Non-Isothermal Crystallization Behavior of Poly(vinylidene fluoride) in Dialkyl Phthalate Diluents during Thermally Induced Phase Separation Process

The non-isothermal crystallization behavior of poly(vinylidene fluoride) (PVDF) in dialkyl phthalate diluents during the thermally induced phase separation (TIPS) process was investigated by differential scanning calorimetry (DSC) at various cooling rates. Dialkyl phthalates with different alkyl chain-length, namely dimethyl phthalate (DMP), diethyl phthalate (DEP) and dibutyl phthalate (DBP), were used as the diluent.

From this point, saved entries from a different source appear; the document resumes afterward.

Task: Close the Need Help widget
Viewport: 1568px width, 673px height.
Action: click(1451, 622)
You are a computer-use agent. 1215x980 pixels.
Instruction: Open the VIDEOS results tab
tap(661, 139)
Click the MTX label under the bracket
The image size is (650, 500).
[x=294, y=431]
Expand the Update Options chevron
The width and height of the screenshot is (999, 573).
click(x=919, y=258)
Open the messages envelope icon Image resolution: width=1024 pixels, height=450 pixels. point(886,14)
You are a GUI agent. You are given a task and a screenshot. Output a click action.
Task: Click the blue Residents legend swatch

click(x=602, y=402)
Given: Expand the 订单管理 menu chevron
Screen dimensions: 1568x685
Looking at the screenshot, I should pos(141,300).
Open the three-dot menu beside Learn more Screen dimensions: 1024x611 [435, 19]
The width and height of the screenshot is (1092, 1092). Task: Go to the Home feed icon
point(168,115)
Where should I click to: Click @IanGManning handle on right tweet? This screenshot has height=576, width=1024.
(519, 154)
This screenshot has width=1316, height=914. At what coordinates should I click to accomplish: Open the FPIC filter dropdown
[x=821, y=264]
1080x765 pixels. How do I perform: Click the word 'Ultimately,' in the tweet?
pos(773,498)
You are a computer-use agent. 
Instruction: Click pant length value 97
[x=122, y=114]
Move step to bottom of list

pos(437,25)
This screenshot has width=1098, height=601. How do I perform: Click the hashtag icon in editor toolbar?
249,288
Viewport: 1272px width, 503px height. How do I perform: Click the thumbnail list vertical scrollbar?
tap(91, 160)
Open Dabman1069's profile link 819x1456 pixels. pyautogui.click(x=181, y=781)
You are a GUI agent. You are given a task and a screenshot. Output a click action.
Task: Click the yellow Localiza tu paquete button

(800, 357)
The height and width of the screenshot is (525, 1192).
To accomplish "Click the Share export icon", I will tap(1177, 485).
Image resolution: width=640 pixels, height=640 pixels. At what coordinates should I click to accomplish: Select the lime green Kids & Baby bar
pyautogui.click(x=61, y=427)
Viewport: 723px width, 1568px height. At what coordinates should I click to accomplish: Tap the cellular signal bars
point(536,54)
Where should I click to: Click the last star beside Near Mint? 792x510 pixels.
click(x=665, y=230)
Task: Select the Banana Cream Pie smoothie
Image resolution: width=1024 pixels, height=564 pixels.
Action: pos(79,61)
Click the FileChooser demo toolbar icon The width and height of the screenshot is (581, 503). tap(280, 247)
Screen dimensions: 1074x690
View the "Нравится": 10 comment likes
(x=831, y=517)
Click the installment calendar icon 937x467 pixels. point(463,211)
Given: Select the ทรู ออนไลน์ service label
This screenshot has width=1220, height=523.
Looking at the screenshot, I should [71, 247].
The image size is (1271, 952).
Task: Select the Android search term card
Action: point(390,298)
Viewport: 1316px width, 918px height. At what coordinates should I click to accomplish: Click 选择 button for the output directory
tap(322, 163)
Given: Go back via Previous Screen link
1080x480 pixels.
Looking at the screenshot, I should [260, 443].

The effects of alkyl chain-length of dialkyl phthalate and cooling rate on the non-isothermal crystallization behavior as implied by the Avrami analysis modified by Jeziorny and Mo’s analysis were determined. The values of half-time, t1/2, and the parameters Zc and F(t), which characterized the kinetics of non-isothermal crystallization, showed that the crystallization rate increased with the increase of the alkyl chain-length of dialkyl phthalate due to the lower compatibility between PVDF and dialkyl phthalate. Moreover, the alkyl chain-length of dialkyl phthalate also has a great impact on the compact spherulitic structure of PVDF membranes prepared from different PVDF/dialkyl phthalate blends. With the decrease of the alkyl chain-length of dialkyl phthalate, the number of spherulites increased and the size of spherulites became smaller. This research thus not only proves the effects of alkyl chain-length of dialkyl phthalate on the non-isothermal crystallization behavior of PVDF, but also provides a systematic strategy to evaluate a single diluent during the TIPS process.